How NOT to build a software engineering team
Technology is running the show in most industries these days, and financial services is no exception. Sometimes, the finance culture can be at odds with programmers, making it vital to build teams right.
David Tate, a lead engineer at investment solutions fintech Orion, recently channeled his inner Andrew Tate as he wrote about the toxic traits that can stifle productivity in engineers from the foundation upwards. Tate's primary principles for creating a toxic team are:
- Create inconsistent and often unattainable goals, punishing engineers for not achieving them and refusing to praise them when they do. Make sure they believe they aren't Kenough
- Become an absent leader and refuse to be clear about your and the team's direction if you do appear.
- Assert authority to shame others in any case of failure so as to stifle creativity.
Fellow software engineers also weighed in on what engineering managers do that irks them profusely. One paraphrased Leo Tolstoy's Anna Karenina, saying, “Happy development teams are all alike; every unhappy development team is unhappy in their own unique way.” These are some of the many other ways they can be toxic:
Micromanaging Code
Creating a rigid structure in the code, from the functions used to the number of lines of code, stifles both creativity and productivity.
One engineering manager regaled a story of his director comparing a more productive android engineer and less productive IOS engineer, demanding the latter "write his code exactly like the Android guy, down to function and var names, classes, logic, etc." despite the two workflows operating completely differently.
A point of contention in this regard was daily stand-ups.

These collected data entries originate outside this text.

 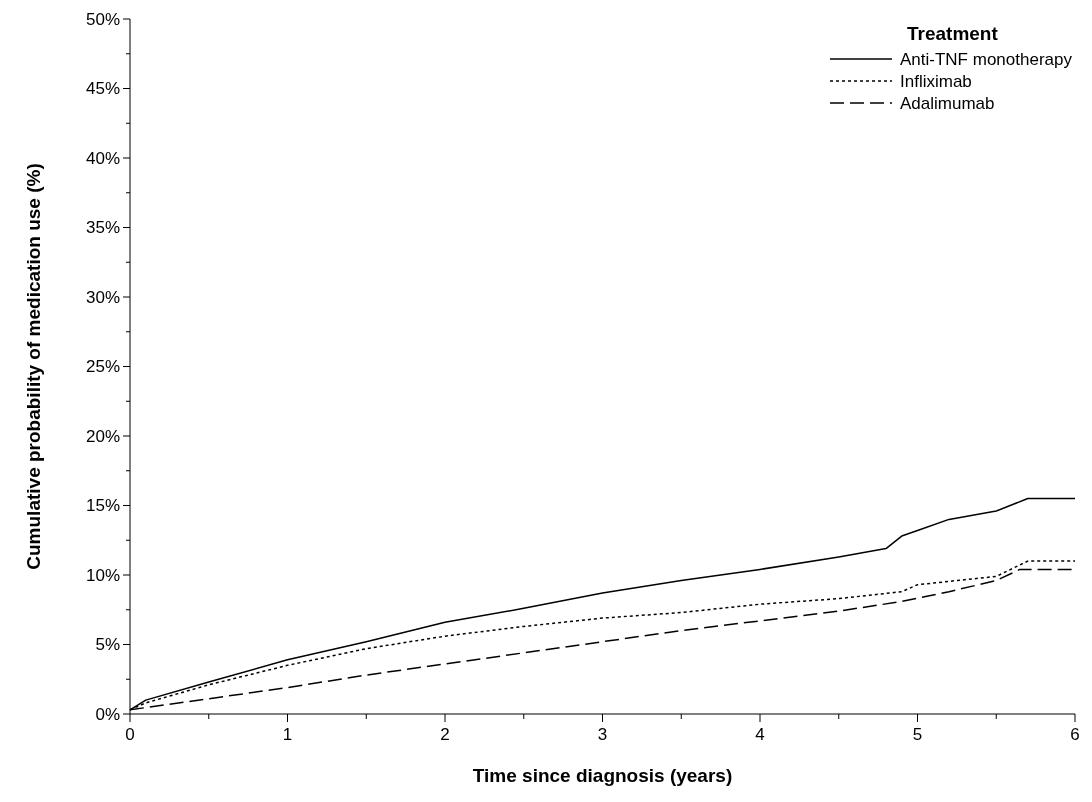 What do you see at coordinates (602, 776) in the screenshot?
I see `x-axis-title: Time since diagnosis (years)` at bounding box center [602, 776].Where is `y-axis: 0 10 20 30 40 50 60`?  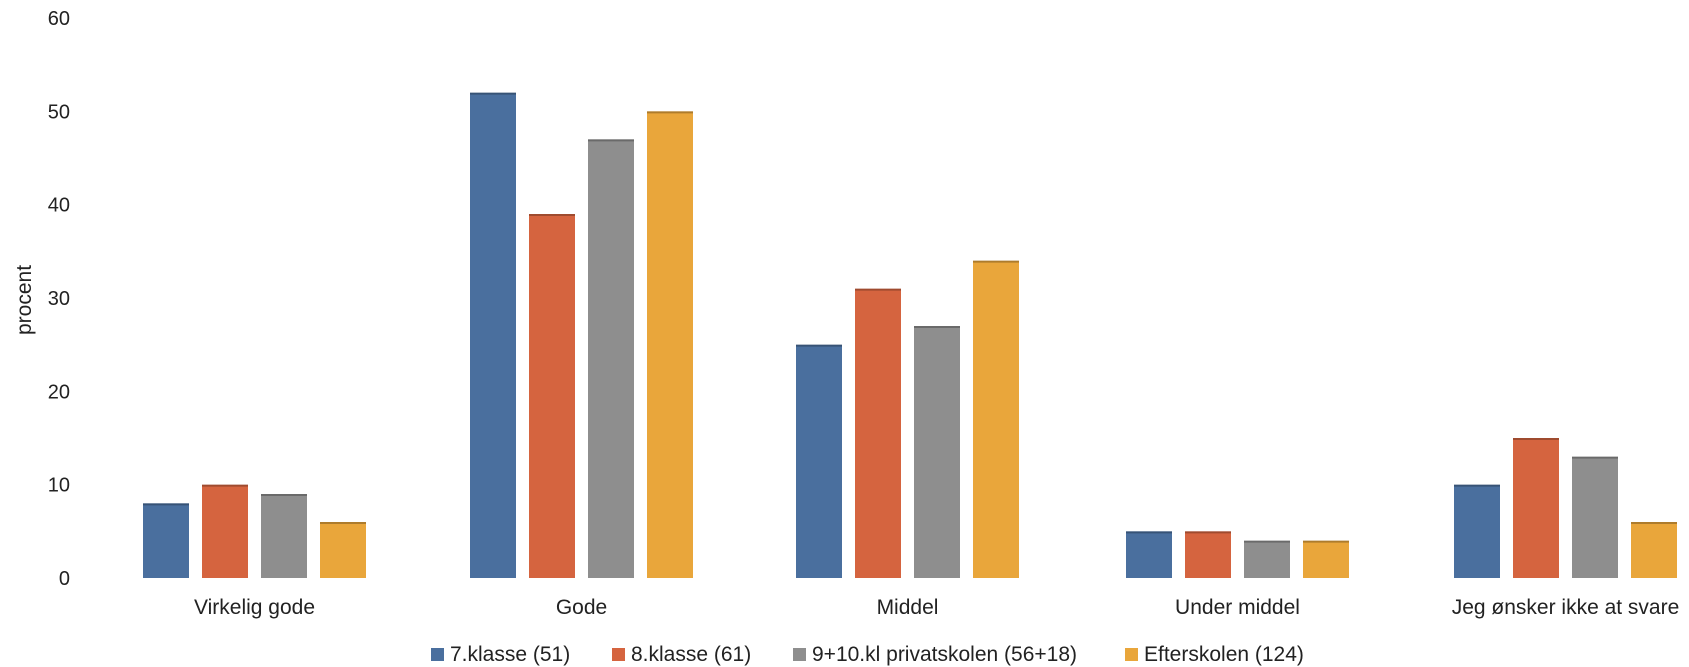
y-axis: 0 10 20 30 40 50 60 is located at coordinates (59, 299).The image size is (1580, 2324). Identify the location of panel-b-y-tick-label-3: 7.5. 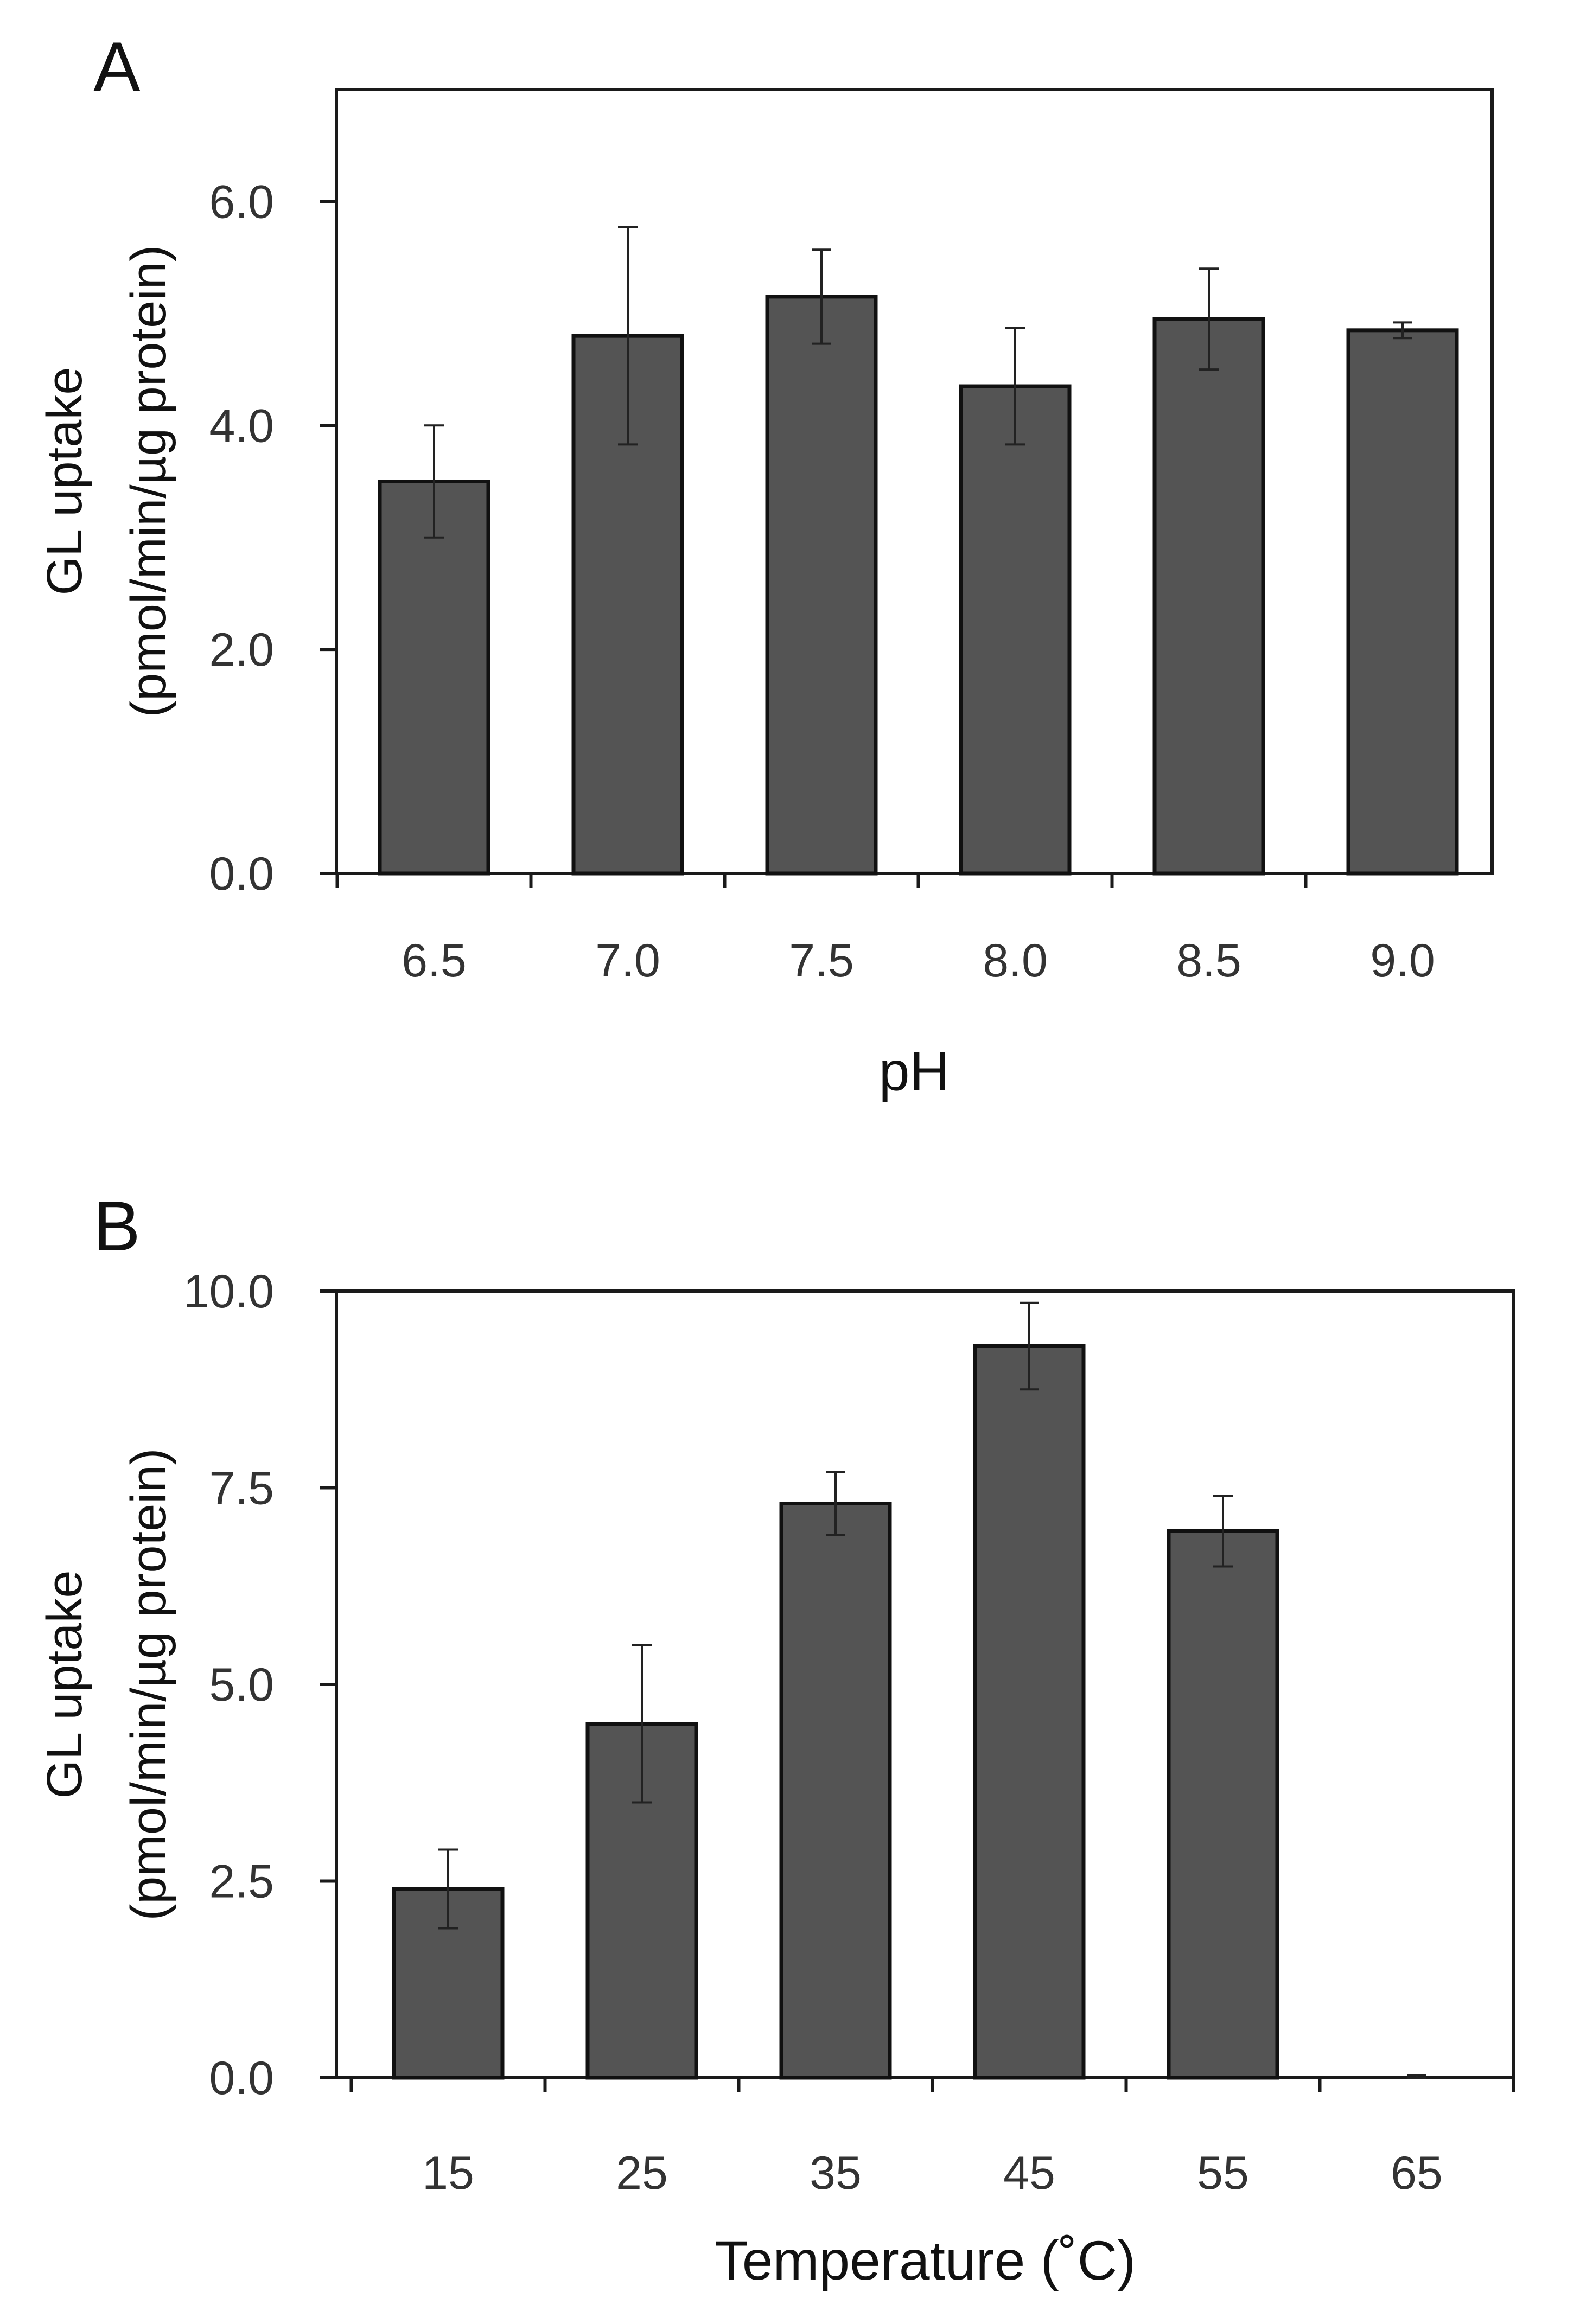
(242, 1489).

One engineer said they "focus on the grind to ensure meaningful change can never occur" while another said "both the best and worst teams I worked on as a developer had identical daily stand-ups." While they can be a source of micromanagement, the engineer notes that removing them means a poor manager is "just going to micromanage you though a different medium."
Eliminate Job Security
Having a team where turnover is high will prevent them from forming meaningful relationships and working collaboratively. One engineer advises toxic leaders to "always be in hiring mode, and be vocal about it, so your employees know you're ready to replace them."
One engineer said their most toxic environment was when "the CEO had one product in mind, and then tasked 3 teams with working on a version of the product." While not as prevalent an issue anymore, competing teams was once a common trend in finance, particularly on the buy-side.